*** Begin section ***
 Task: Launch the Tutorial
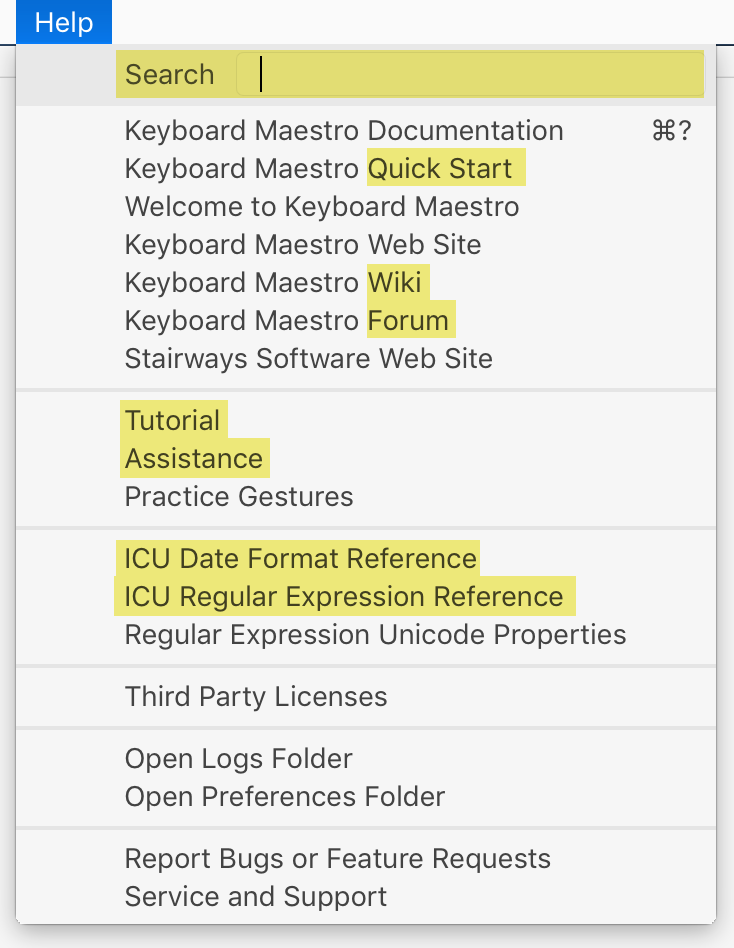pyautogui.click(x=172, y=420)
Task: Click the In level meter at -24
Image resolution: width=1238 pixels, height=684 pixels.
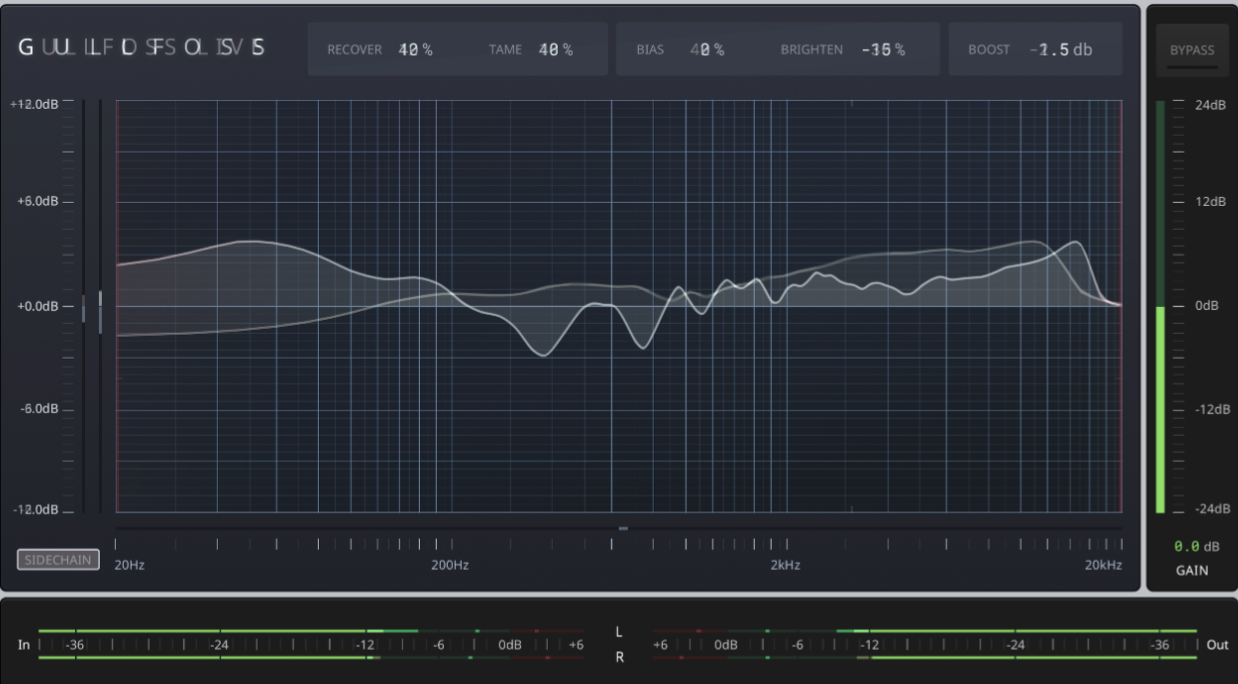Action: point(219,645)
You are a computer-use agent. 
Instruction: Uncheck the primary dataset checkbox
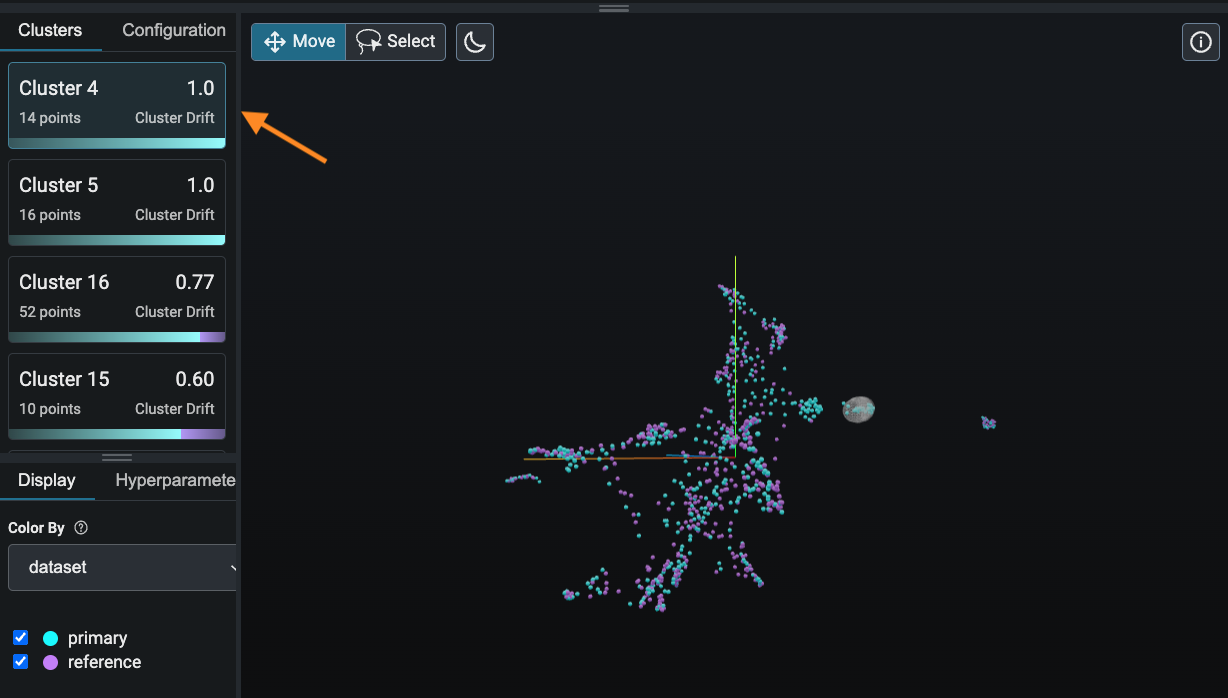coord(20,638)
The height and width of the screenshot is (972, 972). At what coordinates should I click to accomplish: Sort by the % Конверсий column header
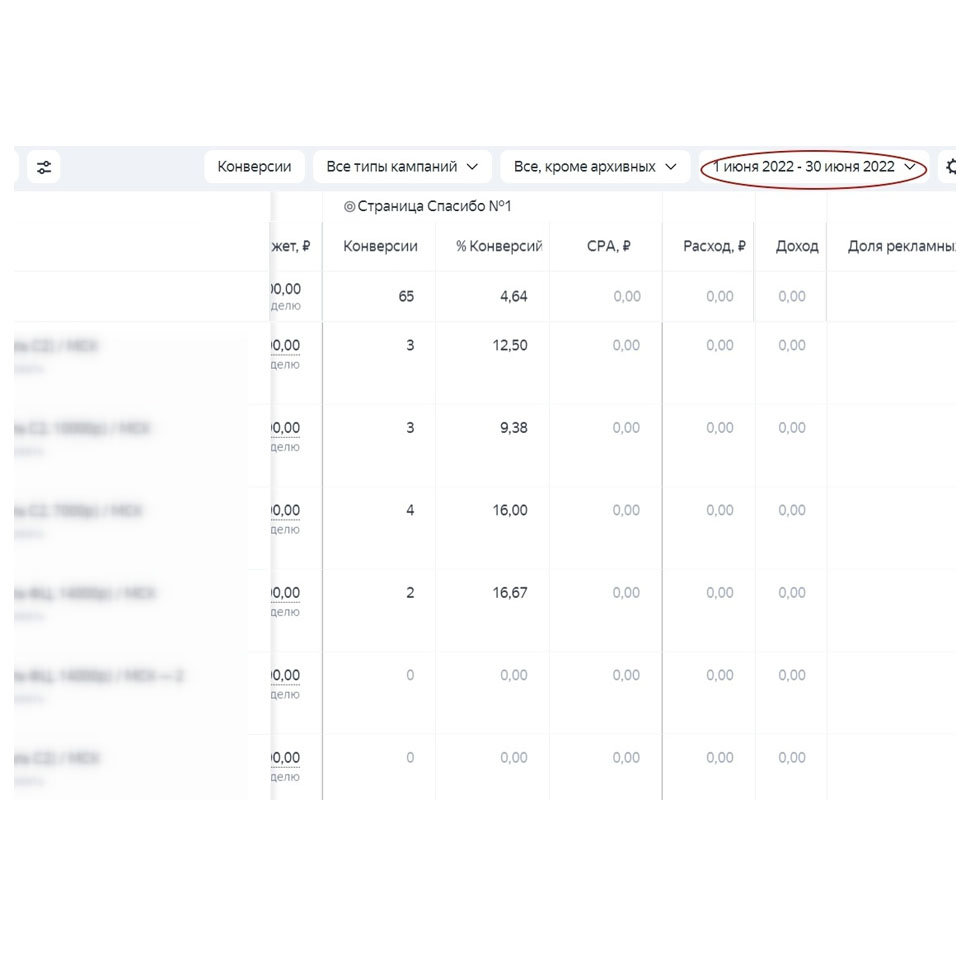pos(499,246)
*** End section ***
*** Begin section ***
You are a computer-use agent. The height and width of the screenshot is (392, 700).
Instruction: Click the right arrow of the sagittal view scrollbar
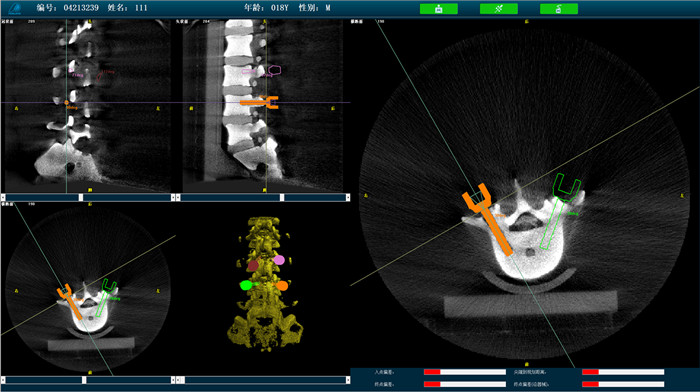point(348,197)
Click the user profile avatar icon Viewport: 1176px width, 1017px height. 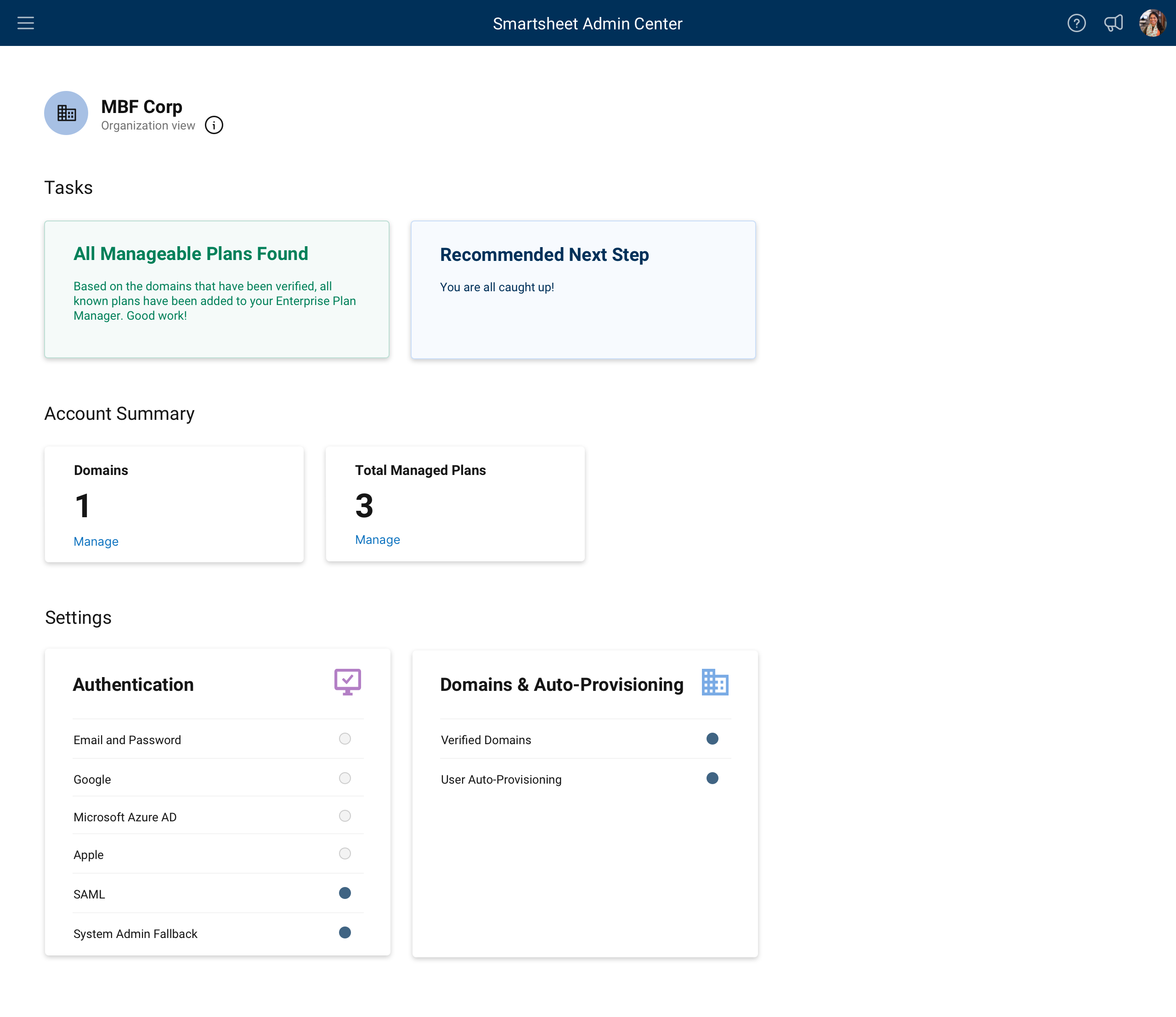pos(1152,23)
*** End section ***
*** Begin section ***
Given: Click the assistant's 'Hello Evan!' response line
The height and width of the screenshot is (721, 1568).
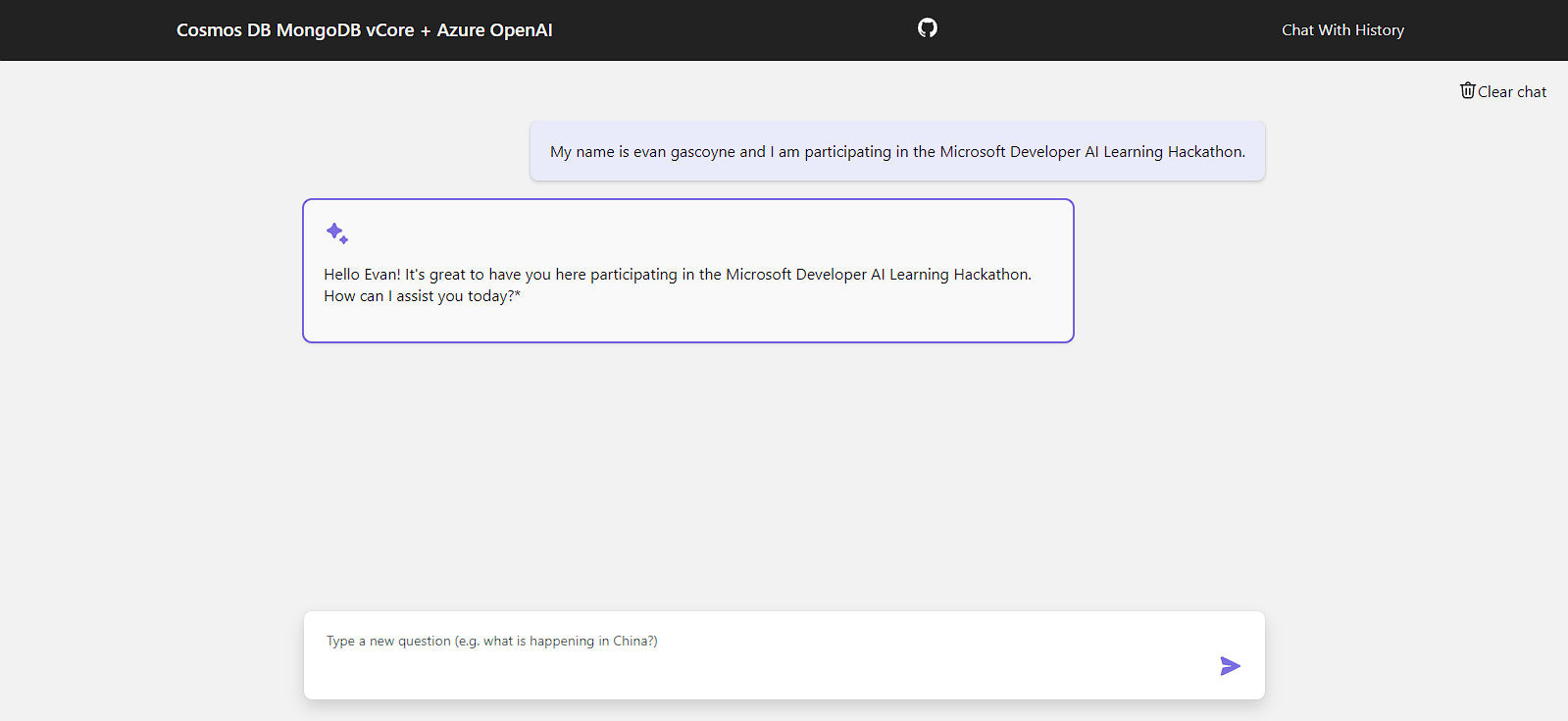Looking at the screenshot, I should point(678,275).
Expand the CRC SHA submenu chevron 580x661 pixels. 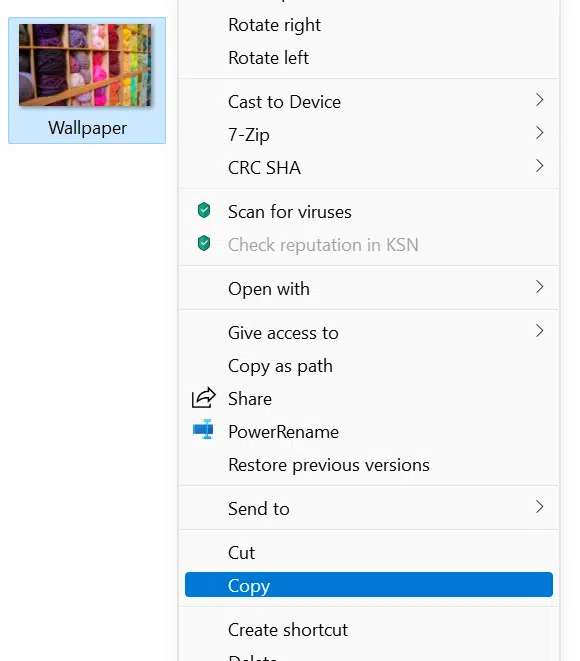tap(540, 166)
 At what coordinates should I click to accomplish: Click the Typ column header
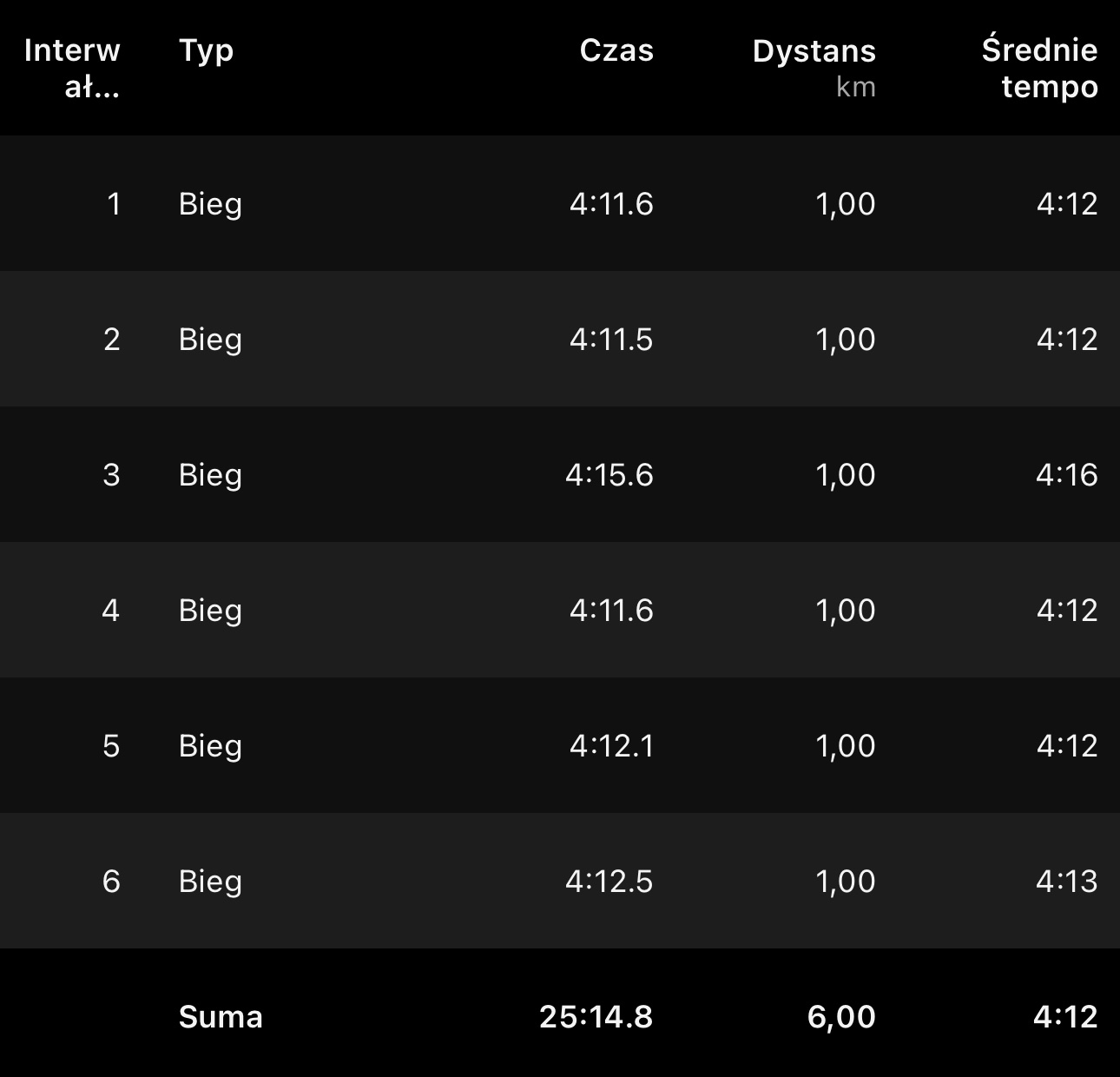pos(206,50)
*** End section ***
*TASK INSTRUCTIONS*. Scan the data for lines containing "computer" and copy all of them.

*FINISHED EXERCISE*.
You are a computer-use agent. 
You are a computer-use agent. The height and width of the screenshot is (392, 700).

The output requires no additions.